Gold-Bolt fliegt in eine neue Galaxie

Das Pekinger "Vogelnest" geht in die Geschichte ein. Usain Bolt ist nicht nur Olympiasieger über die 100 Meter geworden, er ist an diesem Abend auch in neue Dimensionen vorgestoßen. 9,69 Sekunden, Weltrekord! Und der 21-jährige Jamaikaner hätte durchaus eine Zehntel schneller laufen können. Zurück blieben 91.000 fassungslose Menschen. Von Jens Fischer, Peking

Außerirdisch gut: Usain Bolt "fliegt" über die Ziellinie, während die Konkurrenz noch einen weiten Weg vor sich hat© Oliver Multhaup/AP

Am Ende blieb nur ungläubiges Staunen. Rund 30 Meter vor der Ziellinie hörte er auf voll durchzuziehen, schaute kurz nach links und rechts, und als er weit und breit keinen seiner Rivalen sah, breitete er die Arme aus und lief mit überzeugtem Klopfen auf die Brust über die Ziellinie. Usain Bolt ist der Olympiasieger über die 100 Meter. Aber Bolt ist noch viel mehr.

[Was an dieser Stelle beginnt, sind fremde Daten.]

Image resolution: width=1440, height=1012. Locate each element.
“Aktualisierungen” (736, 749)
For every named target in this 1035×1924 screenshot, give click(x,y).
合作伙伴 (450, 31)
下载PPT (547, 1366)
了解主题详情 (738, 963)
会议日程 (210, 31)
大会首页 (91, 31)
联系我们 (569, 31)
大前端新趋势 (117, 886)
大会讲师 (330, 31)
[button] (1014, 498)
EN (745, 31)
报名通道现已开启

Der Jamaikaner ist in eine neue Dimension des Männersprints vorgestoßen. Weltrekord mit 9,69 Sekunden, eine famose Zeit, aber das Wahnsinnige an der Bolt-Show ist: Dieser drahtige Typ mit seinen langen Beinen hätte an diesem lauen Sommerabend auch 9,5-irgendwas laufen können. Er hatte es schlichtweg einfach nicht nötig.

Selten waren Zuschauer so beeindruckt nach einem Leichtathletik-Wettkampf wie nach diesem 100-Meter-Feuerwerk des Usain Bolt. Die Leute sprangen auf, schauten sich an, es dauerte, bis überhaupt der erste Jubel ausbrach. Zu außerirdisch war das, was auf der roten Bahn im "Vogelnest" gerade passiert war. "Wow, he could run 9,50", schrien sich die überdrehten Cola-Trinker aus Amerika an. Ja, das hätte er. 9,50 Sekunden, eine Zeit, von der man nie gedacht hätte, dass ein Mensch sie anatomisch in der Lage ist zu laufen. Bolt kann es - wenn er will. Das hat er hier bewiesen.

Aufschrei aus 91.000 Kehlen

Rückblick: Exakt um 22.21 Uhr Ortszeit betreten die dunkelhäutigen Muskel-Maschinen das Stadion und ein Aufschrei aus 91.000 Kehlen begleitet ihren Auftritt. Endlich beginnt es, das größte Rennen aller Zeiten, das Highlight aller sportlichen Duelle dieser Olympischen Sommerspiele 2008. In den Minuten zuvor kürten sowohl die Kugelstoßerinnen als auch die Siebenkämpferinnen ihre Olympiasiegerin - beide Wettkämpfe wurden absorbiert, niemand wusste genau, wer denn jetzt gewonnen hat. Das gigantische "Vogelnest" ist elektrisiert, allen im Stadion ist ins Gesicht geschrieben: Heute passiert Historisches.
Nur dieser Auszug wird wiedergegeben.